Center for Media and Public Affairs

George Mason University

Fairfax, Virginia

Michael Massing replies:

In my article, I described how the Center for Media and Public Affairs was set up with conservative foundation money in the mid-1980s as part of a growing effort by the right to portray the American press as liberal and out of touch with mainstream America. In a phone conversation, Robert Lichter acknowledged to me that the center’s funding in its initial years came almost entirely from conservative sources, with Olin and Smith Richardson in the lead. Beginning in 1991, the center became a regular beneficiary of two foundations controlled by the very conservative Scaife family. According to mediatransparency.org, CMPA since 1986 has received $1,172,000 from Scaife, $730,000 from Olin, and $417,000 from Smith Richardson. The other institutions Lichter cites became supporters much later, and their contributions have been dwarfed by those from these highly conservative groups. It’s also worth noting that, at the time Lichter was setting up CMPA, he was a fellow at the conservative American Enterprise Institute.

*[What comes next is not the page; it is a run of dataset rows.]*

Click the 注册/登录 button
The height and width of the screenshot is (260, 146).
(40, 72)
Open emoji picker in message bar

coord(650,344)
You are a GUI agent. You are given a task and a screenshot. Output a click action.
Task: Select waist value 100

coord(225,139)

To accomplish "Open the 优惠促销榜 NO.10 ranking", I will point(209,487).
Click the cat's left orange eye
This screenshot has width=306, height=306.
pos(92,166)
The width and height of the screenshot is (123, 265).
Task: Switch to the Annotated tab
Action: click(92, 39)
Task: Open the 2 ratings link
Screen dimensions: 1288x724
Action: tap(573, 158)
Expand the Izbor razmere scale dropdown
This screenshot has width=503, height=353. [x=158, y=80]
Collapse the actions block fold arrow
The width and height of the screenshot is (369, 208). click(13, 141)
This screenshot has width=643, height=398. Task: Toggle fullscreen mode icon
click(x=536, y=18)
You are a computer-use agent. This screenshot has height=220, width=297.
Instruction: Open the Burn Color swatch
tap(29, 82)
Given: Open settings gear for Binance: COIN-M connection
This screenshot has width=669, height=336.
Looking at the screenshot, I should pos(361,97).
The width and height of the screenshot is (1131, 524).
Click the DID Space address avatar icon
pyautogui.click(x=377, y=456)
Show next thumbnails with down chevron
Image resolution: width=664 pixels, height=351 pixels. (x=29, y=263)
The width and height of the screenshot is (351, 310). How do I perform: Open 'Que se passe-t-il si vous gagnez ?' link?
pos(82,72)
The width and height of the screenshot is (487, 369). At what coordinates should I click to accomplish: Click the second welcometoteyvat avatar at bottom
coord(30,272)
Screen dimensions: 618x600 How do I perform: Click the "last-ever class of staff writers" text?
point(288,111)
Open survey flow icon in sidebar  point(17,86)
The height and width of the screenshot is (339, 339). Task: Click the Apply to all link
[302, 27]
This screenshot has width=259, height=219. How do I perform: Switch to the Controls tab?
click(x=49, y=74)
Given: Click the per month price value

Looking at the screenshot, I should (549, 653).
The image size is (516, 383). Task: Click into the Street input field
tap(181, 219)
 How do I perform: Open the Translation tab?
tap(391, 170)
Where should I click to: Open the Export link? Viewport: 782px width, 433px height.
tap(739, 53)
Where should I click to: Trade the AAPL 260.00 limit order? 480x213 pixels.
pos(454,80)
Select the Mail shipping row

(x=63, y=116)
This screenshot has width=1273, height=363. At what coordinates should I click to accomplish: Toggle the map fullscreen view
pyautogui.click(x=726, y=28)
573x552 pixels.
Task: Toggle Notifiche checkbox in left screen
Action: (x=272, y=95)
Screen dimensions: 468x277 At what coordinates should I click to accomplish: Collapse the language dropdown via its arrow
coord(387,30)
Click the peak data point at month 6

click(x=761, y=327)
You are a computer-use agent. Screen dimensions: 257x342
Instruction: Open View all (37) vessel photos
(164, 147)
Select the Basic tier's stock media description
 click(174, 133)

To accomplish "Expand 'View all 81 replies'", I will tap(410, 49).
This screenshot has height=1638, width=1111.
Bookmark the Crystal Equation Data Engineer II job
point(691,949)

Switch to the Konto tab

Furthermore, a survey of the articles that Lichter wrote in the period under discussion shows that they were overwhelmingly—indeed, almost exclusively—conservative in orientation. In contributions to The Wall Street Journal’s editorial pages, for instance, Lichter condemned the press for writing too negatively about nuclear energy, too favorably about Anita Hill (a reflection of “the growing influence of feminists at major media outlets”), too critically about Dan Quayle, and too much about the homeless (a “blueprint of advocacy journalism”).

In a column attacking the Columbia Journalism Review for being an “advocate of advocacy media,” Lichter wrote that “without espousing an overt ideological mission, any work of criticism can unconsciously reflect an ideological perspective. This can be reflected in the choice of subject matter, the focus of investigation or the types of criticism leveled.” His “main finding,” Lichter added, “is not that CJR’s criticisms are incorrect but that they are one-sided.” This would seem to apply to Lichter’s own organization. For many years, the only bias it ever found in the press was of a liberal variety. As Lichter told me, at one point he became uncomfortable with CMPA’s highly conservative image and so began working to appear more evenhanded. Whether he has succeeded or not would take another article to assess, but my account of the origins of his organization stands.